Social News, notizie 2.0

socialitalianiIl giornalismo partecipativo (o citizen journalism) è figlio del web 2.0: i lettori cercano notizie, le elaborano, le inviano, le giudicano. I Social News sono i luoghi della Rete dove è possibile tutto ciò. Queste piattaforme on line integrano le funzionalità di un blog collettivo ed elenchi di web link in un’unica soluzione.

Gli utenti registrati possono liberamente pubblicare contenuti, non solo testuali, inserendoli in determinate categorie tematiche. Ogni autore ha la possibilità di tracciare il proprio profilo, arricchendolo con una scheda biografica, tramite il quale potranno essere facilmente rintracciati tutti i contenuti pubblicati dal singolo account. Tutti gli iscritti possono inoltre votare e commentare le notizie, determinando il posizionamento delle news sul sito.

Grazie a questo sistema sarà la comunità stessa a scegliere le notizie più interessanti partecipando attivamente alla linea editoriale del sito.
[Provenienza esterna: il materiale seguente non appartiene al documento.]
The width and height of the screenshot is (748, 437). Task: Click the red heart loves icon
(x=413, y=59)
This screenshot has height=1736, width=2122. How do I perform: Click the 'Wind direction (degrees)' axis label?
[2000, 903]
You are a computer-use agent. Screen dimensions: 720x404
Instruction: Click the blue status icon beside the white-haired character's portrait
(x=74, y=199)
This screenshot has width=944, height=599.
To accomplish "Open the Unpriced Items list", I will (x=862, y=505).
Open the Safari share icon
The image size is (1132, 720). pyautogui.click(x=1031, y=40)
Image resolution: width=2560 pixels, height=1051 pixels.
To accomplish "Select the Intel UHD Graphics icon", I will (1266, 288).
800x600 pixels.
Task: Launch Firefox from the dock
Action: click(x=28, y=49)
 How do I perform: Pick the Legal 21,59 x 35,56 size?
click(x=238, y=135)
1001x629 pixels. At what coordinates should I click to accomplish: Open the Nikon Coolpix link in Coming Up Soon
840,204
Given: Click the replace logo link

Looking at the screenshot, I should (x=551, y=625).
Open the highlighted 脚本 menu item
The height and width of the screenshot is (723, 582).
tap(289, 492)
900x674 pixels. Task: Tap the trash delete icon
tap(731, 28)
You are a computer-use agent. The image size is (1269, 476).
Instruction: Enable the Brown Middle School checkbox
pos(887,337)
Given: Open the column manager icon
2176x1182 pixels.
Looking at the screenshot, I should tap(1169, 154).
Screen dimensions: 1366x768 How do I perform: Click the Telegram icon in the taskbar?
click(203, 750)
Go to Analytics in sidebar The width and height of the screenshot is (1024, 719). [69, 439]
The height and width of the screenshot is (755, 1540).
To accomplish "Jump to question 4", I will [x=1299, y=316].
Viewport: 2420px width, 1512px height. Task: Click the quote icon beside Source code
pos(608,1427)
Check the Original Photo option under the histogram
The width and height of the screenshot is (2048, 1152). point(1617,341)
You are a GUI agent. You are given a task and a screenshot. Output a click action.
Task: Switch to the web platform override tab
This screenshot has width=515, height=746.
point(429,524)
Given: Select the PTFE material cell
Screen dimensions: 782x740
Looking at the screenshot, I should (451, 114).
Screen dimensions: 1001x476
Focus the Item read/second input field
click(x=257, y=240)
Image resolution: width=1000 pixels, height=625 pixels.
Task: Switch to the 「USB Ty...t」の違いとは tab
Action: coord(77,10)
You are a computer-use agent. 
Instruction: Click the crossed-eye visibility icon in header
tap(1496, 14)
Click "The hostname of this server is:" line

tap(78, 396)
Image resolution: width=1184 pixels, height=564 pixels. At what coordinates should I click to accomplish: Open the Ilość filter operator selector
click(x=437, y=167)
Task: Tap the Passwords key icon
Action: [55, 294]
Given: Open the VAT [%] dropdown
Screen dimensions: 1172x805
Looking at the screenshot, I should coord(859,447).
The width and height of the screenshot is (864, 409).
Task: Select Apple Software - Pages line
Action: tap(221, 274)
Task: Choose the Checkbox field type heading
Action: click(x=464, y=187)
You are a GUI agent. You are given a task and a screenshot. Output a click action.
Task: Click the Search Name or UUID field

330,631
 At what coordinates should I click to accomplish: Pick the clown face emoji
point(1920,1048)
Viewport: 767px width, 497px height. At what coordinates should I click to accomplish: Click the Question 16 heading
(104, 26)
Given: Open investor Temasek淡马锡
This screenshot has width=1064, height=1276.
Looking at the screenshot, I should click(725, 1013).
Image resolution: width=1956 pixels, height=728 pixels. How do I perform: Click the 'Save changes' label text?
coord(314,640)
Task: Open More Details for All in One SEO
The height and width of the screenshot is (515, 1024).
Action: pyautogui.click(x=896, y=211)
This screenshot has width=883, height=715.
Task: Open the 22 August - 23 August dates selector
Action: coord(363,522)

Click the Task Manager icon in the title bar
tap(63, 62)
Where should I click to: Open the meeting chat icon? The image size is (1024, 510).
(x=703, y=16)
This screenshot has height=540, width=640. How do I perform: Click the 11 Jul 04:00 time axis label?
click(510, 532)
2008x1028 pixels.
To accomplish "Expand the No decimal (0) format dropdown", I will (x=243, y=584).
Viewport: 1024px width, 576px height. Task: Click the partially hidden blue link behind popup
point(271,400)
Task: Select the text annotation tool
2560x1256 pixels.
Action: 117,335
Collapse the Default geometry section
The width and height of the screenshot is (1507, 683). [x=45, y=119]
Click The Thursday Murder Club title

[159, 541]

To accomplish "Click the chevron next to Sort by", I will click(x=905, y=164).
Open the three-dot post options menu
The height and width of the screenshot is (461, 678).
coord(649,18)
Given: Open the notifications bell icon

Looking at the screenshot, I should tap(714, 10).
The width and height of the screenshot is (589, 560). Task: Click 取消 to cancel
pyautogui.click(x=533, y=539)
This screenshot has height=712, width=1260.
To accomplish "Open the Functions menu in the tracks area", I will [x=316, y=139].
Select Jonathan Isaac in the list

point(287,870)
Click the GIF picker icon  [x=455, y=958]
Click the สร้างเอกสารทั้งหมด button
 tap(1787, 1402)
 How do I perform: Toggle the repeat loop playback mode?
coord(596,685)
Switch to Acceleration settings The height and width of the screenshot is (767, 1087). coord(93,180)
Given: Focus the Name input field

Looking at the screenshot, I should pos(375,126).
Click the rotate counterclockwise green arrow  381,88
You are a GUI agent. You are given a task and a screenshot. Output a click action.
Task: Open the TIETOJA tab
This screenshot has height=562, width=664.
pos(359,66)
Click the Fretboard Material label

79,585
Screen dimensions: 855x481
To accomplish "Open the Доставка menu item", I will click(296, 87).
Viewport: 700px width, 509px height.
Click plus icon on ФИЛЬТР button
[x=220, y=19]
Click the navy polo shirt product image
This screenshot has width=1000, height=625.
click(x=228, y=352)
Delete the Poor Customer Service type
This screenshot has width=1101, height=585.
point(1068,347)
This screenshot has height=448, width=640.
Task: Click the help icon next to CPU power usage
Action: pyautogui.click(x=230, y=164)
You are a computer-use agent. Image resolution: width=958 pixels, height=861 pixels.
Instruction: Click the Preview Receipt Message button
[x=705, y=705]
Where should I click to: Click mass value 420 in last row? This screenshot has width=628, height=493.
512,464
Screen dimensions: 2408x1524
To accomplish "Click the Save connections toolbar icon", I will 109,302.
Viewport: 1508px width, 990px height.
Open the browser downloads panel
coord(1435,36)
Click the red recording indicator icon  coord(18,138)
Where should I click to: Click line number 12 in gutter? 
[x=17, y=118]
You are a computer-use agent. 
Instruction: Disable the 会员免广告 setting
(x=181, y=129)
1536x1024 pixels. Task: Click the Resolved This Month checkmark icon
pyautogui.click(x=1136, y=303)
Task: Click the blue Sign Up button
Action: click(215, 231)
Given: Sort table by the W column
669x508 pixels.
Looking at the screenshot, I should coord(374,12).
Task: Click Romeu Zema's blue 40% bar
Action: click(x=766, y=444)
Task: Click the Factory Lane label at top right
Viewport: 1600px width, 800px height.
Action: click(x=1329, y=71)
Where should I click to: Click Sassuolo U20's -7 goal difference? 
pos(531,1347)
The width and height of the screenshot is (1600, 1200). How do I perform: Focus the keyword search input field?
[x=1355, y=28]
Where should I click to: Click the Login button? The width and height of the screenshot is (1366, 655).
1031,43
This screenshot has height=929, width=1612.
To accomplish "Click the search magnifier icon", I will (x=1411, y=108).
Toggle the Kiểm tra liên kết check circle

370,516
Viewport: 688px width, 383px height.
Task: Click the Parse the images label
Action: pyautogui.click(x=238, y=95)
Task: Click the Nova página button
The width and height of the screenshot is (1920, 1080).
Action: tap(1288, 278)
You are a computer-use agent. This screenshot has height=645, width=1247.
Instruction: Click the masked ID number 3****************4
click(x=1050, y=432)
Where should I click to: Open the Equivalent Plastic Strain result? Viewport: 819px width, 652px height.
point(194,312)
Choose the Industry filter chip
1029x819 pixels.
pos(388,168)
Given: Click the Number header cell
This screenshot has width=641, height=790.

I contenuti diffusi con queste modalità si distinguono per:

  • nuove modalità di distribuzione (syndication, ovvero lo scambio e la facile redistribuzione delle informazioni in Rete)
  • collaborazione sul contenuto (wiki, forme di collaborazione tra utenti nella creazione del contenuto stesso)
  • discussione, commento e giudizio
  • tassonomie collaborative (folksonomy ovvero tassonomie collaborative che, attraverso il sistema di etichette e tag, permettono un’immediata condivisione dei contenuti. Per approfondire questo tema si rimanda al post scritto da Barbara Lauro )

Gli obiettivi raggiunti grazie a questo tipo di pubblicazioni sono:

  • produrre e diffondere il maggior numero di informazioni (open society)
  • verificare e promuovere la veridicità delle notizie con il contributo degli utenti

Il panorama italiano negli ultimi tempi si è arricchito notevolmente di siti con queste caratteristiche. Considerate le potenzialità di questi luoghi sociali, in termini di visibilità del contenuto e di partecipazione da parte degli utenti, la lista degli aggregatori di news è molto lunga. Tra i più noti, OkNotizie, il progetto di editoria sociale del portale Virgilio, è un modo semplice e immediato di segnalare notizie trovate in Rete: basta inserire url e categoria e il gioco è fatto. Diggita, considerato la versione italiana del più famoso aggregatore di notizie nel web, Digg, si basa su un CMS che ha una struttura standard usata da molti altri social news: NotizieFlash, Wikio e UpNews hanno un sistema di gestione simile con la possibilità di inserire titolo, url, tag, descrizione e categoria.

Per Arianna Huffington, fondatrice del noto Huffington Post, sito a metà strada tra un aggregatore di news e un blog collettivo, la strada dell’informazione on line è ben tracciata e bisogna continuare a percorrerla in questo senso. Le persone si sono abituate a raccogliere le notizie in rete, per questo il potere degli aggregatori di news si fa sempre più importante: se questo tipo di servizi funzionano al meglio portano traffico anche alle fonti originali. Se a tutto questo aggiungiamo lo strapotere dei Social Media e al loro impiego sfrenato a partire da servizi di microblogging come Twitter utilizzato per aggiornamenti immediati e frequenti,  i  “cittadini della Rete” hanno numerosi strumenti a loro disposizione per trasformarsi in perfetti reporter.

Inoltre, le recenti indiscrezioni sul “giornale di prossima generazione” targato Microsoft, giunte dal blog  Nieam Journalism Lab legato alla Harvard University, sembrano confermare questa tendenza: “Il Next-Generation Newspaper è un hub informativo per l’utente, un sistema per aggregare contenuti provenienti da diverse fonti e corrispondenti al profilo dell’utente, alle sue preferenze e al contesto in cui opera […]” .
Non resta altro che continuare ad informarci, alla maniera del web 2.0.